Là, c’est vraiment gourmand, non : la crème réduite et liée au jaune d’oeuf, c’était quand même bien mieux que nos médiocres crèmes anglais d’aujourd’hui, au lait !
Mais Favre n’a pas toujours fait le travail de recherche suffisant, et je propose de remonter encore un peu dans le temps, Tiens, Jules Gouffé, qui fut un des premiers cuisiniers à donner des recettes précises. En 1867, il donne la recette suivante :
« Ayez 1 litre de lait que vous ferez bouillir dans une casserole de la contenance de 2 litres ; ajoutez 30 grammes de sucre et la râpure d’un demi-citron ; cassez dans une terrine 6 oeufs en séparant les jaunes et les blancs ; réservez les jaunes pour la sauce ; fouettez les blancs, et lorsqu’ils sont bien fermes, ajoutez 2 hectos de sucre en poudre ; Mêlez le sucre et les blancs d’oeufs; puis mettez dans le lait bouilli 6 parties des blancs d’oeufs, chacune de la grosseur d un oeuf, en évitant qu’elles se touchent dans la casserole; Mettez sur le coin du fourneau et laissez mijoter pendant 4 minutes ;
Tournez les blancs d’oeufs avec la cuiller pour qu’ils cuisent également ; quand ils sont fermes, égouttez-les sur un tamis; Continuez l’opération jusqu’à ce que tous les blancs soient employés ; lorsqu’ils sont refroidis, dressez-les en hauteur sur le plat ; faites une sauce avec le lait et les jaunes d’oeufs. Vous ajouterez à celte sauce 30 grammes de sucre; couvrez les oeufs avec la sauce, que vous ferez également bien refroidir ; servez. »
C’est plus conforme à notre recette actuelle, mais peut-être moins intéressant.
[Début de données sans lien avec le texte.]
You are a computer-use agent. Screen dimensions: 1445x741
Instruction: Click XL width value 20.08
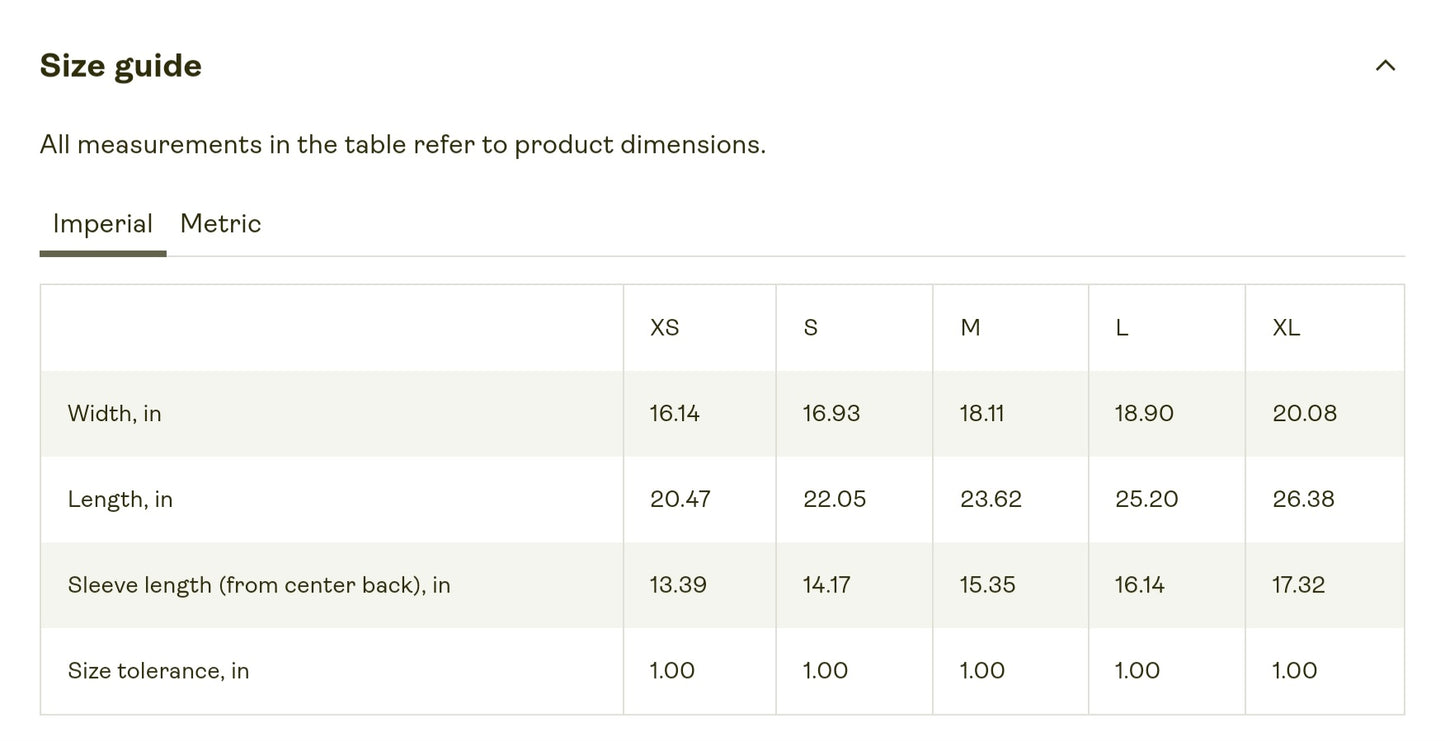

Allons, remontons encore avec le Cuisinier impérial, publié en 1806 :
« Vous casserez dix œufs ; vous séparerez les blancs et les jaunes; vous fouetterez les blancs comme pour du biscuit; quand ils seront bien pris, vous y joindrez deux cuillerées de sucre en poudre, et un peu de poudre de fleur-d’orange ; versez une pinte de lait dans une casserole, six onces de sucre, un peu de fleur-d’orange ou autre odeur quand votre lait bouillira, vous prendrez plein une cuillère à bouche de blanc; vous le mettrez dans votre lait; vous faites pocher les blancs; laissez-les égoutter sur un tamis: quand ils sont tous pochés, vous ôtez la moitié du lait, ou seulement le quart ; vous délayez les jaunes, et vous les mettez dans le lait ; vous le remuez avec une cuillère de bois; dès que vous voyez qu’ils se lient, vous retirez du feu ce mélange, et vous le passez à l’étamine dans une autre casserole vous dressez après les œufs sur le plat et vous les masquez avec votre sauce. »
Là encore, tout va bien… mais c’est quand on remonte encore que tout se gâte : au 18e siècle, Pierre de la Varenne, dans son Cuisinier français, nous indique que les œufs à la neige ne sont pas ce qui nous a été transmis :
« Faites bouillir du lait avec un peu de farine ; mettez-y ensuite six blancs d’oeufs ; remuez bien, sucrez et lorsque vous serez prêt de servir, remettez sur le feu, et glacez ; ou bien jetez par dessus le reste de vos blancs bien frits ; passez y légèrement un couvert de four, et servez sucré avec quelques eaux de senteur. Vous pouvez, au lieu de blancs, y mettre le jaune de vos œufs à proportion, et les blancs frits par dessus. La crème à la Mazarine se fait de même, hormis que vous n’y mettez point de blancs d’oeufs. »
Rien à voir, donc ! D’ailleurs, il donne une autre recette, avec le même nom :
« Cassez des œufs, séparez les blancs des jaunes, mettez les jaunes dans un plat sur du beurre, et les assaisonnez de sel, et posez-les sur de la cendre chaude ; battez et fouettez bien les blancs, et peu avant que de servir, jetez-les sur les jaunes avec une goutte d’eau rose, et la pelle du feu par dessus, puis sucrés.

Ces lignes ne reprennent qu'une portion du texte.